1. Democratic Republic of Congo 95,000 MT (metric tonnes)
2. Russia 6,300 MT
3. Australia 5,700 MT
4. Philippines 4,700 MT
5. Cuba 3,600 MT
6. Canada 3,200 MT
Climate hypocrisy in the State of Maine
The people of Maine say they are worried about climate change.
“The (2020) survey shows that Maine voters are increasingly concerned about the impacts of global warming, and more than 80% support reducing pollution by expanding solar energy and creating a statewide public transportation network connecting cities and towns with bus service. Mainers want their elected officials to work across party lines to address global warming and support the ongoing work of the Maine Climate Council to develop a strong Climate Action Plan.”
Earlier this month `Mainers’ rejected bringing green Quebec hydroelectricity to Maine and other New England states.
They objected to a relatively narrow swath cut through Maine’s forests to prove a 145 mile corridor to the New England grid. Much of it is already cut.
Maine says 79% of its energy comes from renewable energy. That’s a stretch. That red pie called biomass is from burning wood and wood waste which is called renewable because trees grow back.
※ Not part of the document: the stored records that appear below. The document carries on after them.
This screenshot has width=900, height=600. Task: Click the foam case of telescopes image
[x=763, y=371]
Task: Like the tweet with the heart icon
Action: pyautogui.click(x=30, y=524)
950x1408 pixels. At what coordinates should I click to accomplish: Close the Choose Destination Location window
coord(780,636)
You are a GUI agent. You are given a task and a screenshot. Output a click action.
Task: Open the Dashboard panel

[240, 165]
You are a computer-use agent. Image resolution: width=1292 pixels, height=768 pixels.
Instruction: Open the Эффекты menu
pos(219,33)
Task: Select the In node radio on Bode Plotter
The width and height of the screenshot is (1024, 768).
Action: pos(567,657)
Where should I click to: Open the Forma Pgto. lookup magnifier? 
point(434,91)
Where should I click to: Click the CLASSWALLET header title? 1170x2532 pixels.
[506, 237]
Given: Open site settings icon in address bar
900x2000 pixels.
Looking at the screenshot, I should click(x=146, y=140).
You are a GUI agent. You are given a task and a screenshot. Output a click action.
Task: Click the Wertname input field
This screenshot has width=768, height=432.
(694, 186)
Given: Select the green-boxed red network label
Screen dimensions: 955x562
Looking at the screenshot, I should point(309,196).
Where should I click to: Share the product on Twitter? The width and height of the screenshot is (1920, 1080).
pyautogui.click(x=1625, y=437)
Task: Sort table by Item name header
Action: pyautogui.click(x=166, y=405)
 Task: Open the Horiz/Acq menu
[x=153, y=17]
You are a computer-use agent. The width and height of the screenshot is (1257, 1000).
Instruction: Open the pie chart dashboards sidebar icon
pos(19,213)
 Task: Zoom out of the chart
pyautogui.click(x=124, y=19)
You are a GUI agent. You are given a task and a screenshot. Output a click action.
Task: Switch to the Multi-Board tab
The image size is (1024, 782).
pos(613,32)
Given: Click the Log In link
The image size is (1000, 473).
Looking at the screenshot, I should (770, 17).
Natural gas is not renewable. Which leaves wind and hydro-electricity at 31%. Green-speak is easy; green-do, not so easy.
Ditto Ontario, but on electric cars
Ontario says it wants electric cars to dominate its roads. But Ontario killed its subsidies to electric cars when Premier Doug Ford was elected in 2018. Ford is a populist with his base outside the big cities where electric cars are popular.
"I'm not going to give rebates to guys that are buying $100,000 cars — millionaires," said Ford on Wednesday. Well there are a lot of electric cars that cost less than $100,000. Hyundai Kona Electric, Nissan Leaf, Ford Mustang, Tesla Model 3 and Model Y and a couple of Volkswagens.
Quebec and British Columbia subsidize electric cars. Vancouver adoption rate: 15%; Montreal: 10.9%; and Toronto three per cent. As for the millionaire dig, anyone who owns a house in Ontario is probably a millionaire. Ford has a family business and his net worth is said to be $50-million.
And Canada’s Federal Government
Melanie Joly, the minister of Foreign Affairs, objected to a proposed US tax credit for people buying electric vehicles made in the U.S. It would hurt future electric car production in Canada.
There is no electric car production in Canada. Little wonder. The federal government provides a $5,000 subsidy for electric cars buyers, but only if the car is worth less than $45,000. The same populist thinking as Ontario. Because of that Tesla produced a low-end Model 3 with almost no range to get around the rules. This from a government that has an ex-Greenpeace leader as Environment Minister. Again: Green-speak is easy; green-do, not so easy.
Tesla passes Mercedes
As the third most popular luxury car brand in the United States. In the latest edition of Consumer Reports the smaller Tesla Model 3 gets top rating for electric cars.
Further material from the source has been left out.